A psychotic person loses touch with reality (and this may be in one small area only), or their beliefs may be wide ranging in their abnormality.

People can become psychotic in the setting of many types of mental illness – not only some types of depression.

People suffering from psychotic illnesses have delusions. This means that the person has a fixed false belief which is not in keeping with the generally accepted beliefs of their culture.

If I said that I believe the world is flat, I would be deluded – we know the world is not flat – but had I lived at the time of Socrates and said the world was flat, I would not have been deluded but just expressing a piece of current, ancient Greek knowledge.

Delusions in illnesses usually have far more significance than this and can cause great suffering.

If, for instance, you believe that the water supply is being poisoned by your neighbor, you will be very frightened and you will stop drinking.

5.3 Endogenous and exogenous depression

This terminology is little used now and is probably not that helpful.

Endogenous depression refers to a depressive illness that comes (from within) – it happens with no obvious cause.

Exogenous depression refers to the sort of depression that happens as a response to a stressful event, like a divorce, or bereavement – it had an outside ‘cause’.

There was a life-event, or happening that caused the depression. This may at first seem persuasive but, in fact, if you look at any group of depressed people they are all more likely to have big things (life-events) happening in their lives in the two years before their illness developed, compared with people who are currently well.

If you are ill with depression, you will respond to treatment in the same way whether or not your illness is ‘explainable’. It makes no difference.

5.4 Unipolar and bipolar affective disorder (or manic-depressive disorder)

About 1 in 10 people with depression will have a manic-depressive illness, also called bipolar affective disorder.

Besides spells of low mood and depression, they will experience mood swings in the other direction. In severe cases, psychotic features can occur.

These are very important and useful ways of describing depressive illness.

Unipolar depression means a depressive illness that has happened in a person who is either experiencing normal mood, or is depressed.

These are the states that they feel, the mood does not swing further. Somebody with bipolar illness on the other hand, characteristically experiences normal, depressed, and ‘high’ or elated moods at different times.

Their mood swings between normal, too bright, and too low – they experience the two poles of mood experience. They visit both ends of the spectrum of mood – very up and very down – and this can be extremely incapacitating.

It is important to make the distinction because people with manic-depressive illness respond better to a different set of treatments than people who become ‘only’ or solely depressed.

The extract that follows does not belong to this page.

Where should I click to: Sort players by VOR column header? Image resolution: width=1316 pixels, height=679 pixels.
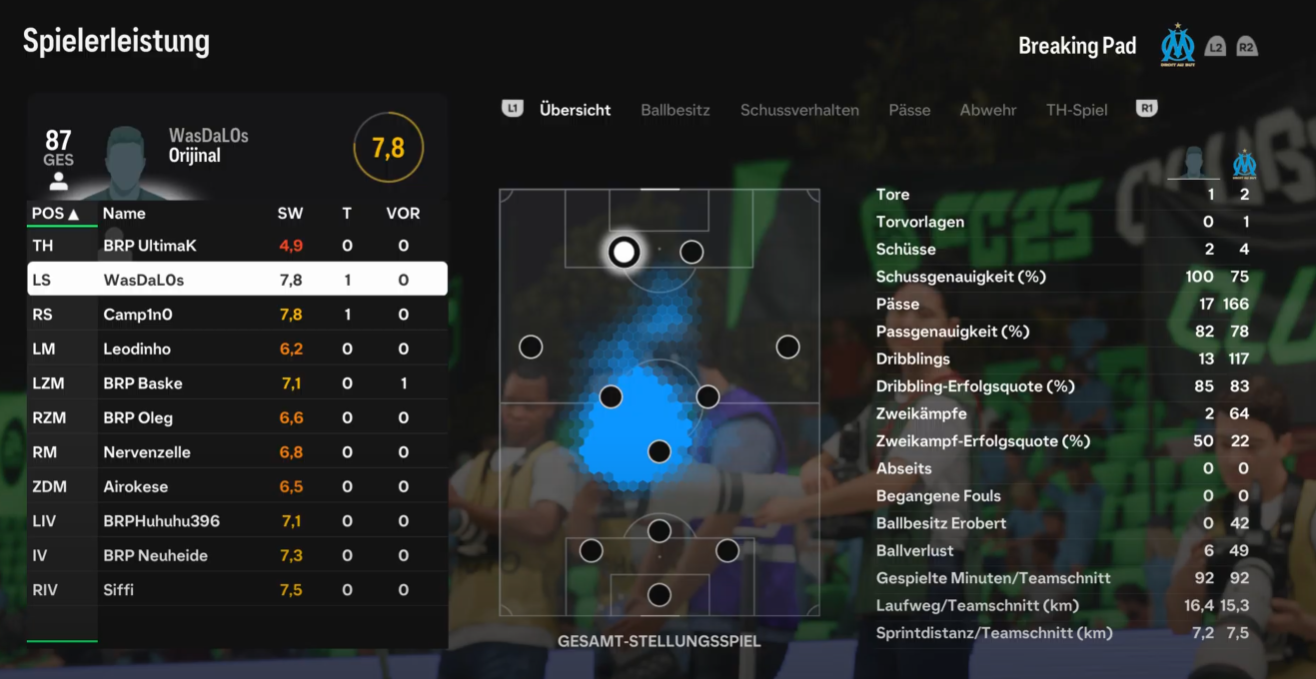tap(403, 213)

The two types of illnesses – unipolar and bipolar illness – are different in other important ways. For example, if you are bipolar (or manic-depressive), you are more likely to have a family member who is similarly ill than if you have a unipolar depressive illness.

Question: My mum has manic-depressive (bipolar) disorder. What are the chances of getting it, or of my children having it?

Answer: About 1% of the population will develop bipolar disorder, so it is much less common than ordinary depression.

If a close relative (your parent, brother or sister) has bipolar illness, then your chances are greater, but probably still only about 20%, of having some kind of mood disorder and it may be less severe. It is still relatively unlikely to happen to you.

Rather than worrying about whether you will develop the same condition, perhaps the best advice is to ‘know yourself’ and be aware of what your moods are like. Then recognise and manage stressful situations that could unsettle you, as we shall describe later.

The relatives of people with bipolar disorder are often more creative and successful than the average, so having these genes somewhere in your family can sometimes have good side-effects.